I have a Perl substitution which converts hyperlinks to lowercase:
's/(?<=<a href=")([^"]+)(?=")/\L$1/g'
I want the substitution to ignore any links which begin with a hash, for example I want it to change the path in <a href="FooBar/Foo.bar">Foo Bar</a>
to lowercase but skip if it comes across <a href="#Bar">Bar</a>
Nesting lookaheads to instruct it to skip these links isn't working correctly for me. This is the one-liner I've written:
perl -pi -e 's/(?<=<a href=" (?! (?<=<a href="#) ) )([^"]+)(?=")/\L$1/g' *;
Could anyone hint to me where I have gone wrong with this substitution? It executes just fine, but does not do anythi开发者_StackOverflow中文版ng.
As near as I can tell, your initial regex will work just fine, if you add the condition that the first character in the link may not be a hash #
or a double quote, e.g. [^#"]
s/(?<=<a href=")([^#"][^"]+)(?=")/\L$1/gi;
In the case you have links which do not start with a hash, e.g. <a href="FooBar/Foo.bar#BarBar">Foo Bar</a>
, it becomes slightly more complicated:
s{(?<=<a href=")([^#"]+)(#[^"]+)*(?=")}{ lc($1) . ($2 // "") }gei;
We now have to evaluate the substitution, since otherwise we get undefined variable warnings when the optional anchor reference is not present.

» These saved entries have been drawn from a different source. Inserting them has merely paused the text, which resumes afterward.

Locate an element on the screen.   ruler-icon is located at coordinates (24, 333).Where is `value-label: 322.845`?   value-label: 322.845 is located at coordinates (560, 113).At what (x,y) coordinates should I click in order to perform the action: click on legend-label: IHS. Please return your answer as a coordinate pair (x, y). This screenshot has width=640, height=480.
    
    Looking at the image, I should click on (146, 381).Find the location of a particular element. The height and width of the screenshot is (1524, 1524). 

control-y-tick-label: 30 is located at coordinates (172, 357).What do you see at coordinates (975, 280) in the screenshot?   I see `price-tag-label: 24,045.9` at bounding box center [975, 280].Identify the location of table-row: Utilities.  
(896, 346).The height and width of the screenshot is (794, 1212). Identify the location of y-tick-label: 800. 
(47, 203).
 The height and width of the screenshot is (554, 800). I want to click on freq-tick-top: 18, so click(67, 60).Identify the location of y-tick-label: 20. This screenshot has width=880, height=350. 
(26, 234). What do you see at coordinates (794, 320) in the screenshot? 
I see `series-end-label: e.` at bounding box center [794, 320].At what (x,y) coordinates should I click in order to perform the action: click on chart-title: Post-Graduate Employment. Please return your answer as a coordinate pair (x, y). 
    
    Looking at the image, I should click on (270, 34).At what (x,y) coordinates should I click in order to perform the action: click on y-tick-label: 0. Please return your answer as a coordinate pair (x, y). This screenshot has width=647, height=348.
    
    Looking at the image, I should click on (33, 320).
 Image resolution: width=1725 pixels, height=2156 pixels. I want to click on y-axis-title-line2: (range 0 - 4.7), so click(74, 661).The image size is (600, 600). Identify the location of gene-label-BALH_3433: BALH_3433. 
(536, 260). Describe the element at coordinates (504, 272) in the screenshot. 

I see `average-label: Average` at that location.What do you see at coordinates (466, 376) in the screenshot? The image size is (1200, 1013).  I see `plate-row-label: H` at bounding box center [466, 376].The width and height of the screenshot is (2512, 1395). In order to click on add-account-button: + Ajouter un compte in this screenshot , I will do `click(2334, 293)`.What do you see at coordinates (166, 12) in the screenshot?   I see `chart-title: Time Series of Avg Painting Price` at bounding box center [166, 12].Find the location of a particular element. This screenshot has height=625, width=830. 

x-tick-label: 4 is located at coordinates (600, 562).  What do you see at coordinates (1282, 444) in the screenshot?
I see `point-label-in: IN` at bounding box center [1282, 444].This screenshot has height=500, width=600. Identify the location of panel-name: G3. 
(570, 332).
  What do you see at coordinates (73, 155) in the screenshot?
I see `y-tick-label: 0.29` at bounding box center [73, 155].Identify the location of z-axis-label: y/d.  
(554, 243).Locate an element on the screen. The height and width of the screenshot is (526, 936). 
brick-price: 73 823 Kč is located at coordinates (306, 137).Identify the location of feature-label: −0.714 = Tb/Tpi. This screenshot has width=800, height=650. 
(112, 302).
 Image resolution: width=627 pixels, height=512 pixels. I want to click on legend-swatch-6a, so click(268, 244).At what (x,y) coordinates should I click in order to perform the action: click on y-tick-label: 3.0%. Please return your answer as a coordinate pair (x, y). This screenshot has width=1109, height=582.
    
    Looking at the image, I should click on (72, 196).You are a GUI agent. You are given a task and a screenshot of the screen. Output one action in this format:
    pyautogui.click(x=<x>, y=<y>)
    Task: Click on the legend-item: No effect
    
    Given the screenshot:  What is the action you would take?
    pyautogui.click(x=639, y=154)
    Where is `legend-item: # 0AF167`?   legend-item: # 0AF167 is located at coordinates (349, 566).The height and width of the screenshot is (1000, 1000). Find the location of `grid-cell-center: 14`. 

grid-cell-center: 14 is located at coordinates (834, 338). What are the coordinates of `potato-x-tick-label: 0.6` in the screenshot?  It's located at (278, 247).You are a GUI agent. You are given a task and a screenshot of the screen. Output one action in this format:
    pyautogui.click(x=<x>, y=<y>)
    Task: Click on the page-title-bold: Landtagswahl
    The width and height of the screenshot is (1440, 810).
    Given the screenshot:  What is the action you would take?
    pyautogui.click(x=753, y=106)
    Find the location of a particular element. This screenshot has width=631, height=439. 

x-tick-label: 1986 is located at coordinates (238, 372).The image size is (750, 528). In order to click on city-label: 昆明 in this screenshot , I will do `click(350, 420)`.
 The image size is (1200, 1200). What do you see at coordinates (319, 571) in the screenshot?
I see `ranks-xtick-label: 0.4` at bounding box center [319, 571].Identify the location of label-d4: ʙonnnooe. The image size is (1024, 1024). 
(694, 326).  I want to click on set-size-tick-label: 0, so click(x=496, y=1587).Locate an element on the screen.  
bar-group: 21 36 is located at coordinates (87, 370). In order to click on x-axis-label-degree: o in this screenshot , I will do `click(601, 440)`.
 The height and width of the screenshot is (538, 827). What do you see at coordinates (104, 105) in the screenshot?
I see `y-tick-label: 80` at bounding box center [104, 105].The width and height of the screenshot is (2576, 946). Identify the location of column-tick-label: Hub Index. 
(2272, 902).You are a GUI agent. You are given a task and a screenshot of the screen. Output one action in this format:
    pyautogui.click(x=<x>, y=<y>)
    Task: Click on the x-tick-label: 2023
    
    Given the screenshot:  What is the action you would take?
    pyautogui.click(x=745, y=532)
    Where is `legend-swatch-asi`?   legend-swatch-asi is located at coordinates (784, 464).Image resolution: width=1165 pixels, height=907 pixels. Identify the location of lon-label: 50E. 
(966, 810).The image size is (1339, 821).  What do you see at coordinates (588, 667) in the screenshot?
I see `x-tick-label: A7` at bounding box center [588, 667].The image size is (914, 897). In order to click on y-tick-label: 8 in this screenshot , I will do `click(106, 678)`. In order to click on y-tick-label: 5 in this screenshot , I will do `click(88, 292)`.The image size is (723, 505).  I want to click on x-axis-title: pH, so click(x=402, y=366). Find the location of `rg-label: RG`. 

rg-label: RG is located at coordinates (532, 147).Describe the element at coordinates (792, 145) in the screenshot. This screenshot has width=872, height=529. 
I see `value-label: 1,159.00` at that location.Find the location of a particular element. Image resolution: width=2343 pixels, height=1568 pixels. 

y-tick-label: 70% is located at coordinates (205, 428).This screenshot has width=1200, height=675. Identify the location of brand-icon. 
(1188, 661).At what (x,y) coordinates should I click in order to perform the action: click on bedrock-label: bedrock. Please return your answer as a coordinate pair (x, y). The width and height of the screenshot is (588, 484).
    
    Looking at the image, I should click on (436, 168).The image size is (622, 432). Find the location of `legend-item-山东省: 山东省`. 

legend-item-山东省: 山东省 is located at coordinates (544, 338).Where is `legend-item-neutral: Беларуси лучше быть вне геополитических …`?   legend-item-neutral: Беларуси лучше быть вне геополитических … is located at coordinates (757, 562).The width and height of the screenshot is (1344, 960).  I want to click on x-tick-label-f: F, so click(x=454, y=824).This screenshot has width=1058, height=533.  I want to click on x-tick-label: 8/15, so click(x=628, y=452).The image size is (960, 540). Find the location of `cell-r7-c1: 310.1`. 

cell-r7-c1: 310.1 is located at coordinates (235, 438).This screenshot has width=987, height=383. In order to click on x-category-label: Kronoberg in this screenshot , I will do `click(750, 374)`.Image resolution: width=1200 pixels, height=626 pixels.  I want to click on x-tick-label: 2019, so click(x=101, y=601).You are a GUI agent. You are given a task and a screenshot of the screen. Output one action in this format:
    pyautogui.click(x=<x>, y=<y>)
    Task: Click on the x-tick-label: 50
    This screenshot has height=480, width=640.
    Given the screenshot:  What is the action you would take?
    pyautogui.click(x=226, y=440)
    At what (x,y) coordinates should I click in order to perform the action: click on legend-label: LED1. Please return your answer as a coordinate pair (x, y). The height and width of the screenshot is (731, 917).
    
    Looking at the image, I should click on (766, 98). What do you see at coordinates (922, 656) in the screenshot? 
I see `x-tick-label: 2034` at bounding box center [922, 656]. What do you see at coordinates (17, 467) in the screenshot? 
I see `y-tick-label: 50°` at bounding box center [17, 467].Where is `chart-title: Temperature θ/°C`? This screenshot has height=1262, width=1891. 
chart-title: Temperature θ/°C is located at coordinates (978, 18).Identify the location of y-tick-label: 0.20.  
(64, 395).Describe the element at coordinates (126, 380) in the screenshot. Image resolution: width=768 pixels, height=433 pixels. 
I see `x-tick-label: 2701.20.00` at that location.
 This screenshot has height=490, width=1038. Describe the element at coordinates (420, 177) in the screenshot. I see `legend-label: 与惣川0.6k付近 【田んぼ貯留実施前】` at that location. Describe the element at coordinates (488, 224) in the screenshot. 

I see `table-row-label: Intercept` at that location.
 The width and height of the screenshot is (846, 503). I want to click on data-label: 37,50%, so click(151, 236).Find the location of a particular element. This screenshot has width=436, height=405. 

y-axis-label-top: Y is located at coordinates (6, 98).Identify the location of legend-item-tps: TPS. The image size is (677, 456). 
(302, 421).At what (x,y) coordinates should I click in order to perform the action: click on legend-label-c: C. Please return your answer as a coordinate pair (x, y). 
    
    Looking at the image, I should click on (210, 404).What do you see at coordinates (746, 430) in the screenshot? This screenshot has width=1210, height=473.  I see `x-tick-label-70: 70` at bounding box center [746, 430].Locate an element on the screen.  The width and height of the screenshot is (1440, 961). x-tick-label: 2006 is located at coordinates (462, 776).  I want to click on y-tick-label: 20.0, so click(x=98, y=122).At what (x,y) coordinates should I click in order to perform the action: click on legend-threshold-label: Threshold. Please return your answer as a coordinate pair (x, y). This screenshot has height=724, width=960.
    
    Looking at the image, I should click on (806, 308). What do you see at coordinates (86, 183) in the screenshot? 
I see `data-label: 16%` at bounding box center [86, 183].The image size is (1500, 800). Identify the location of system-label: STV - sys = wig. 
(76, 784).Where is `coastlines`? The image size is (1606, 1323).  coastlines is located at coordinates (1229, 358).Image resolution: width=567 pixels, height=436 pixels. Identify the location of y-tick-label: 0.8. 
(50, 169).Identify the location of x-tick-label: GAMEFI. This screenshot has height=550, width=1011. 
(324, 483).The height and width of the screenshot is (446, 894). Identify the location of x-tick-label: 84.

You don't need look-arounds, from what I see
use 5.010;
s/<a \s+ href \s* = \s* "\K([^#"][^"]*)"/\L$1"/gx;
means "keep" everything before it. It amounts to a variable-length look-behind.
For various reasons \K may be significantly more efficient than the equivalent
construct, and it is especially useful in situations where you want to efficiently remove something following something else in a string.